By F.D. Gakhov

Boundary worth difficulties is a translation from the Russian of lectures given at Kazan and Rostov Universities, facing the speculation of boundary price difficulties for analytic capabilities.

The emphasis of the ebook is at the answer of singular imperative equations with Cauchy and Hilbert kernels. even supposing the booklet treats the speculation of boundary price difficulties, emphasis is on linear issues of one unknown functionality.

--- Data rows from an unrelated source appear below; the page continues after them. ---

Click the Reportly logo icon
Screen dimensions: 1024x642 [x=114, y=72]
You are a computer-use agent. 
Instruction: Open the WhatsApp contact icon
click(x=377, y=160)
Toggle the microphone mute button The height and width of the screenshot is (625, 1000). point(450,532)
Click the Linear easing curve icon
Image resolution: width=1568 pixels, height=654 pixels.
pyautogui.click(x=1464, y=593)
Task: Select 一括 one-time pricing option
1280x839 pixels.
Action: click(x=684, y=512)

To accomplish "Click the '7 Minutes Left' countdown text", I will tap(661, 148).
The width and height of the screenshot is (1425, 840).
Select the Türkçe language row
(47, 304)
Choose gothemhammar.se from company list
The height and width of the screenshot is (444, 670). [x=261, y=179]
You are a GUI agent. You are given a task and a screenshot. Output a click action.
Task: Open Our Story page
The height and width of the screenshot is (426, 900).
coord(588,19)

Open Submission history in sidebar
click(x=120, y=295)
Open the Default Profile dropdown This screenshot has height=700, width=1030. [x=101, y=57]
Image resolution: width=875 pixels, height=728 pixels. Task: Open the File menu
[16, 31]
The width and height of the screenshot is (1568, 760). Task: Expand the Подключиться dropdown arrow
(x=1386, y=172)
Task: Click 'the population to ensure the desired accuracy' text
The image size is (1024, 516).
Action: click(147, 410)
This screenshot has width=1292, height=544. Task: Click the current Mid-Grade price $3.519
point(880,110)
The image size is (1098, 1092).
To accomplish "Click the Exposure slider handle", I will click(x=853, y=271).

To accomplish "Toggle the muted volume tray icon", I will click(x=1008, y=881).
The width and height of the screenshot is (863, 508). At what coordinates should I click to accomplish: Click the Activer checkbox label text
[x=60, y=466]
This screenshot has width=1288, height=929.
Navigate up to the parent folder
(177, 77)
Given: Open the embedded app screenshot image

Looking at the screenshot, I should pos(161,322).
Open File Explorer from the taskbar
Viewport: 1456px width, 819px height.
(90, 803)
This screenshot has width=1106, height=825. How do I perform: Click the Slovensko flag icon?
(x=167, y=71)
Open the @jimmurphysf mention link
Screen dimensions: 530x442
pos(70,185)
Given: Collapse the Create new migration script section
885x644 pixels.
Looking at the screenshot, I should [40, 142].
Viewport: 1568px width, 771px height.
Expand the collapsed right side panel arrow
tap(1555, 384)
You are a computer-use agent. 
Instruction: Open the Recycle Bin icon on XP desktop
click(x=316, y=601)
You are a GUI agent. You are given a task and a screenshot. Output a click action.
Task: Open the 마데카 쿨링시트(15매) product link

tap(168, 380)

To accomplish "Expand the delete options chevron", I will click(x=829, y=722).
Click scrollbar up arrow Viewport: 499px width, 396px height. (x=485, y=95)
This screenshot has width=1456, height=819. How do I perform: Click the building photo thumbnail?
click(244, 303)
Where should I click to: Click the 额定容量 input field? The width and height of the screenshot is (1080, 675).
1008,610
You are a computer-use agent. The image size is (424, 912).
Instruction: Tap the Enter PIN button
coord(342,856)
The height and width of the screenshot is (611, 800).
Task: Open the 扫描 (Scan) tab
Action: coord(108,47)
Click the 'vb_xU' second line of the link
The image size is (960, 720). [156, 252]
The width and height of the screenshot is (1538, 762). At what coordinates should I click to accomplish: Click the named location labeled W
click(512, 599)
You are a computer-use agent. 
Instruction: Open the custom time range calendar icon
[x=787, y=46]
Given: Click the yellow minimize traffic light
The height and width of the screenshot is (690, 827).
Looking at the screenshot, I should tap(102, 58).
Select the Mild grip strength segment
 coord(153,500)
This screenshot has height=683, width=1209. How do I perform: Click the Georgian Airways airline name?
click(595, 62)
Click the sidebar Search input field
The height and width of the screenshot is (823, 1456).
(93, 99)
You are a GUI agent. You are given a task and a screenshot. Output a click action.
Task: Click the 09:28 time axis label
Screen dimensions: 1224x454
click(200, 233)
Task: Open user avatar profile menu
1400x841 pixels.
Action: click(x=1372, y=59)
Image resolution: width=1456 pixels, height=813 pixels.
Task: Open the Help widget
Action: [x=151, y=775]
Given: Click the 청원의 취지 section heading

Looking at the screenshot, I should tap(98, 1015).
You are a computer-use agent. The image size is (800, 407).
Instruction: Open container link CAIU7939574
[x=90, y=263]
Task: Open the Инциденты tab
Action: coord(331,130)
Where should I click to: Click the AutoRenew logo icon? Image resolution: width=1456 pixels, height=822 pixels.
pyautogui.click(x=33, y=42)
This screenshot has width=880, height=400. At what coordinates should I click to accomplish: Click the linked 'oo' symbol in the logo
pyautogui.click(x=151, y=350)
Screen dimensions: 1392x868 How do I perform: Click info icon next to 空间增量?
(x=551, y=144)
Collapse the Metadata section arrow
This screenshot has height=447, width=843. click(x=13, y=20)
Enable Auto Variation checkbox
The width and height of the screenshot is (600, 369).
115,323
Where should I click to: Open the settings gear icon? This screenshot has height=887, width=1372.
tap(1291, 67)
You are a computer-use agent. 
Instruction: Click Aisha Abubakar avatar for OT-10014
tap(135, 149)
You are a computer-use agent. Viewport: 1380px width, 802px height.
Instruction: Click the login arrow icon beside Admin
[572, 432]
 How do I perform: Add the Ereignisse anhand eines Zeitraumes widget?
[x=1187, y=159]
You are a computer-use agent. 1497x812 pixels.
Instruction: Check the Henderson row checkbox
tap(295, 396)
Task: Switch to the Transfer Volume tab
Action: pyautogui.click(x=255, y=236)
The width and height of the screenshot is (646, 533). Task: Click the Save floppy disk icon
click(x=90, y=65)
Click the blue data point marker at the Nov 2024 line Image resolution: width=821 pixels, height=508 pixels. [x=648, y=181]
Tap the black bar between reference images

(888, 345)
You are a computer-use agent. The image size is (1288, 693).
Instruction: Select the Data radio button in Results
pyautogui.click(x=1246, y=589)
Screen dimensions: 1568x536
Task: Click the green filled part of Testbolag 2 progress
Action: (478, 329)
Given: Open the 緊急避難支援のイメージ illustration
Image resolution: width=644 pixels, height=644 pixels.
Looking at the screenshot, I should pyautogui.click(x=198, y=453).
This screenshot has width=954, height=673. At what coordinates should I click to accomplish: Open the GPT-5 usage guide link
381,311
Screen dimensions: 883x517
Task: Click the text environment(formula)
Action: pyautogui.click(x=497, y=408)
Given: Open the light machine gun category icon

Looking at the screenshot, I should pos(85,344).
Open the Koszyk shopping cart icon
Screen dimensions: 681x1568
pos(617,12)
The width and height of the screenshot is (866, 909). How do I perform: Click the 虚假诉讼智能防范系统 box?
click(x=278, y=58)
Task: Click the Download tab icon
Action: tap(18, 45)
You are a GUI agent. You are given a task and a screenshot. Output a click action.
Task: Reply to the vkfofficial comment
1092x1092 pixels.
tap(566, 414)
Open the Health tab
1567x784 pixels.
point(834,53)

The definition of the Cauchy style imperative, examples, restricting values, habit, and its central worth are defined. The Riemann boundary worth challenge is emphasised in contemplating the speculation of boundary worth difficulties of analytic services. The publication then analyzes the appliance of the Riemann boundary worth challenge as utilized to singular imperative equations with Cauchy kernel. A moment basic boundary price challenge of analytic features is the Hilbert challenge with a Hilbert kernel; the appliance of the Hilbert challenge is additionally evaluated. using Sokhotskis formulation for sure necessary research is defined and equations with logarithmic kernels and kernels with a vulnerable strength singularity are solved. The chapters within the ebook all finish with a few old briefs, to offer a history of the problem(s) mentioned.

The publication should be very invaluable to mathematicians, scholars, and professors in complex arithmetic and geometrical services.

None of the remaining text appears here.